[[ Task inputs, beginning ]]
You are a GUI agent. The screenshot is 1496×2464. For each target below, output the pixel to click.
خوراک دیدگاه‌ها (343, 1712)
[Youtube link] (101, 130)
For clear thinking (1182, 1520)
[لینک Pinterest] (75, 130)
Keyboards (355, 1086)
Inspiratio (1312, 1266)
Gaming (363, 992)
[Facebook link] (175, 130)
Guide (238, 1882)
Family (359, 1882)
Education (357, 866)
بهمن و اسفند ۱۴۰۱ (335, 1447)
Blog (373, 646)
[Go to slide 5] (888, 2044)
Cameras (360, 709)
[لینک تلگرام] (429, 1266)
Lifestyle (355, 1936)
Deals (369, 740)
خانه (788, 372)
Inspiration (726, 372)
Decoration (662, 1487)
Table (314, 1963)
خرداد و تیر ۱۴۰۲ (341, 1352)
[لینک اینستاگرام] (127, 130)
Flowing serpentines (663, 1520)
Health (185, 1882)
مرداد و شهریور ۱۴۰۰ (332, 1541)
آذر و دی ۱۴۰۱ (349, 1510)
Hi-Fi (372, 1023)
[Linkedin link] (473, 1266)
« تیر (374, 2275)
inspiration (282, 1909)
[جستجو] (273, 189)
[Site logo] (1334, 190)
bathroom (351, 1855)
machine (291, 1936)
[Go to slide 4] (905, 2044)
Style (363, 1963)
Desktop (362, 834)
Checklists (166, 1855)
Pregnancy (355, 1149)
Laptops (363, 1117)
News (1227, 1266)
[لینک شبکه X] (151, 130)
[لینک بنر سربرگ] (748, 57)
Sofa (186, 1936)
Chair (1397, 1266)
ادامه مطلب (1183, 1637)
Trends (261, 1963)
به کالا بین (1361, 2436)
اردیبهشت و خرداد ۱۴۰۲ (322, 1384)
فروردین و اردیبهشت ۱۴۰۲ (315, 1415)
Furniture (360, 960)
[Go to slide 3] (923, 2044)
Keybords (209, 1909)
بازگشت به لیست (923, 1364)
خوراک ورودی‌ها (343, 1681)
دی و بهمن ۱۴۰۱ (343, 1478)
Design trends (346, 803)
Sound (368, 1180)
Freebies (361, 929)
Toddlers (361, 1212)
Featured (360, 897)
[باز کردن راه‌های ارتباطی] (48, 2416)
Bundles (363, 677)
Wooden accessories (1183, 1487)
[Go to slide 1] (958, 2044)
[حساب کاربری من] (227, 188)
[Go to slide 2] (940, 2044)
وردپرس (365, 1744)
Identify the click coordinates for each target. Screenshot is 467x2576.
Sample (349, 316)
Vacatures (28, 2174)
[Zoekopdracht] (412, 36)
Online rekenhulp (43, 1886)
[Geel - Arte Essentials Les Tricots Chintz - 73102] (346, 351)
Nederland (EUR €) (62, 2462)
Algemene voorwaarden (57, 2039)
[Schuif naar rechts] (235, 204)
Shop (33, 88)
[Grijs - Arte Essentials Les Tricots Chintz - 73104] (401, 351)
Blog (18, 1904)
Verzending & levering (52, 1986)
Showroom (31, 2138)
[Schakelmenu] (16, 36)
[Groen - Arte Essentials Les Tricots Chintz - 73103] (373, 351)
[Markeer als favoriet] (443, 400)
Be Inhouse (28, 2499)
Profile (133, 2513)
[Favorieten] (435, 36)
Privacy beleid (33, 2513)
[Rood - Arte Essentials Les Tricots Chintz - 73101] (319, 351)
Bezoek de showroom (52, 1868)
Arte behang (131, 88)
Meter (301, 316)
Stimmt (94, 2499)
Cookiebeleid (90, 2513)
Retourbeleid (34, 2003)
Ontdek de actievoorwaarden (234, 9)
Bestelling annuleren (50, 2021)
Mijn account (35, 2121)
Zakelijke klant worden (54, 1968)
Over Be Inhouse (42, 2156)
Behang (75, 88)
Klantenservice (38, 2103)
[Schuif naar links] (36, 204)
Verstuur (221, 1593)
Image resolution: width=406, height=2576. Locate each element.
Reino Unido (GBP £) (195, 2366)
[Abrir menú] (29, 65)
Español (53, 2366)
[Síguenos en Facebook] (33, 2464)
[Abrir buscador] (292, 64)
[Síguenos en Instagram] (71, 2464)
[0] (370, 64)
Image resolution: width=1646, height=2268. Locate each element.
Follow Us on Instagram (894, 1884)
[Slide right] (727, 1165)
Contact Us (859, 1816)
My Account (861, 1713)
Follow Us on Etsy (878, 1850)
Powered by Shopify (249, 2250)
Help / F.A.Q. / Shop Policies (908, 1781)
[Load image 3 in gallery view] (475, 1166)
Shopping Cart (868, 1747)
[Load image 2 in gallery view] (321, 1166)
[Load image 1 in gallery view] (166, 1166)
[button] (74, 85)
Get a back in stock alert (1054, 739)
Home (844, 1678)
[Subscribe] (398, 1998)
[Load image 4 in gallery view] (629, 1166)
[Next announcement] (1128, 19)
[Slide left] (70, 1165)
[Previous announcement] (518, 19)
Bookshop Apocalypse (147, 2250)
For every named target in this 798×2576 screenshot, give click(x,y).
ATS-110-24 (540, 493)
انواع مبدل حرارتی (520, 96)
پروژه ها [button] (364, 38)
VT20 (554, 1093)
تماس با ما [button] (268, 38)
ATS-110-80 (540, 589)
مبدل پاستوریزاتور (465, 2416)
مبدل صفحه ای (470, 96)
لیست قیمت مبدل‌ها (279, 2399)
[[ Task inputs, end ]]
▶ What the task requires
Every entry shown above should be transcribed without alteration.

▶ Written reply
You are a GUI agent. The screenshot is 1496×2464. For each target below, output the pixel to click.
خوراک دیدگاه‌ها (343, 1712)
[Youtube link] (101, 130)
For clear thinking (1182, 1520)
[لینک Pinterest] (75, 130)
Keyboards (355, 1086)
Inspiratio (1312, 1266)
Gaming (363, 992)
[Facebook link] (175, 130)
Guide (238, 1882)
Family (359, 1882)
Education (357, 866)
بهمن و اسفند ۱۴۰۱ (335, 1447)
Blog (373, 646)
[Go to slide 5] (888, 2044)
Cameras (360, 709)
[لینک تلگرام] (429, 1266)
Lifestyle (355, 1936)
Deals (369, 740)
خانه (788, 372)
Inspiration (726, 372)
Decoration (662, 1487)
Table (314, 1963)
خرداد و تیر ۱۴۰۲ (341, 1352)
[لینک اینستاگرام] (127, 130)
Flowing serpentines (663, 1520)
Health (185, 1882)
مرداد و شهریور ۱۴۰۰ (332, 1541)
آذر و دی ۱۴۰۱ (349, 1510)
Hi-Fi (372, 1023)
[Linkedin link] (473, 1266)
« تیر (374, 2275)
inspiration (282, 1909)
[جستجو] (273, 189)
[Site logo] (1334, 190)
bathroom (351, 1855)
machine (291, 1936)
[Go to slide 4] (905, 2044)
Style (363, 1963)
Desktop (362, 834)
Checklists (166, 1855)
Pregnancy (355, 1149)
Laptops (363, 1117)
News (1227, 1266)
[لینک شبکه X] (151, 130)
[لینک بنر سربرگ] (748, 57)
Sofa (186, 1936)
Chair (1397, 1266)
ادامه مطلب (1183, 1637)
Trends (261, 1963)
به کالا بین (1361, 2436)
اردیبهشت و خرداد ۱۴۰۲ (322, 1384)
فروردین و اردیبهشت ۱۴۰۲ (315, 1415)
Furniture (360, 960)
[Go to slide 3] (923, 2044)
Keybords (209, 1909)
بازگشت به لیست (923, 1364)
خوراک ورودی‌ها (343, 1681)
دی و بهمن ۱۴۰۱ (343, 1478)
Design trends (346, 803)
Sound (368, 1180)
Freebies (361, 929)
Toddlers (361, 1212)
Featured (360, 897)
[باز کردن راه‌های ارتباطی] (48, 2416)
Bundles (363, 677)
Wooden accessories (1183, 1487)
[Go to slide 1] (958, 2044)
[حساب کاربری من] (227, 188)
[Go to slide 2] (940, 2044)
وردپرس (365, 1744)
Identify the click coordinates for each target. Screenshot is 467x2576.
Sample (349, 316)
Vacatures (28, 2174)
[Zoekopdracht] (412, 36)
Online rekenhulp (43, 1886)
[Geel - Arte Essentials Les Tricots Chintz - 73102] (346, 351)
Nederland (EUR €) (62, 2462)
Algemene voorwaarden (57, 2039)
[Schuif naar rechts] (235, 204)
Shop (33, 88)
[Grijs - Arte Essentials Les Tricots Chintz - 73104] (401, 351)
Blog (18, 1904)
Verzending & levering (52, 1986)
Showroom (31, 2138)
[Schakelmenu] (16, 36)
[Groen - Arte Essentials Les Tricots Chintz - 73103] (373, 351)
[Markeer als favoriet] (443, 400)
Be Inhouse (28, 2499)
Profile (133, 2513)
[Favorieten] (435, 36)
Privacy beleid (33, 2513)
[Rood - Arte Essentials Les Tricots Chintz - 73101] (319, 351)
Bezoek de showroom (52, 1868)
Arte behang (131, 88)
Meter (301, 316)
Stimmt (94, 2499)
Cookiebeleid (90, 2513)
Retourbeleid (34, 2003)
Ontdek de actievoorwaarden (234, 9)
Bestelling annuleren (50, 2021)
Mijn account (35, 2121)
Zakelijke klant worden (54, 1968)
Over Be Inhouse (42, 2156)
Behang (75, 88)
Klantenservice (38, 2103)
[Schuif naar links] (36, 204)
Verstuur (221, 1593)
Image resolution: width=406, height=2576. Locate each element.
Reino Unido (GBP £) (195, 2366)
[Abrir menú] (29, 65)
Español (53, 2366)
[Síguenos en Facebook] (33, 2464)
[Abrir buscador] (292, 64)
[Síguenos en Instagram] (71, 2464)
[0] (370, 64)
Image resolution: width=1646, height=2268. Locate each element.
Follow Us on Instagram (894, 1884)
[Slide right] (727, 1165)
Contact Us (859, 1816)
My Account (861, 1713)
Follow Us on Etsy (878, 1850)
Powered by Shopify (249, 2250)
Help / F.A.Q. / Shop Policies (908, 1781)
[Load image 3 in gallery view] (475, 1166)
Shopping Cart (868, 1747)
[Load image 2 in gallery view] (321, 1166)
[Load image 1 in gallery view] (166, 1166)
[button] (74, 85)
Get a back in stock alert (1054, 739)
Home (844, 1678)
[Subscribe] (398, 1998)
[Load image 4 in gallery view] (629, 1166)
[Next announcement] (1128, 19)
[Slide left] (70, 1165)
[Previous announcement] (518, 19)
Bookshop Apocalypse (147, 2250)
For every named target in this 798×2576 screenshot, give click(x,y).
ATS-110-24 (540, 493)
انواع مبدل حرارتی (520, 96)
پروژه ها [button] (364, 38)
VT20 (554, 1093)
تماس با ما [button] (268, 38)
ATS-110-80 (540, 589)
مبدل پاستوریزاتور (465, 2416)
مبدل صفحه ای (470, 96)
لیست قیمت مبدل‌ها (279, 2399)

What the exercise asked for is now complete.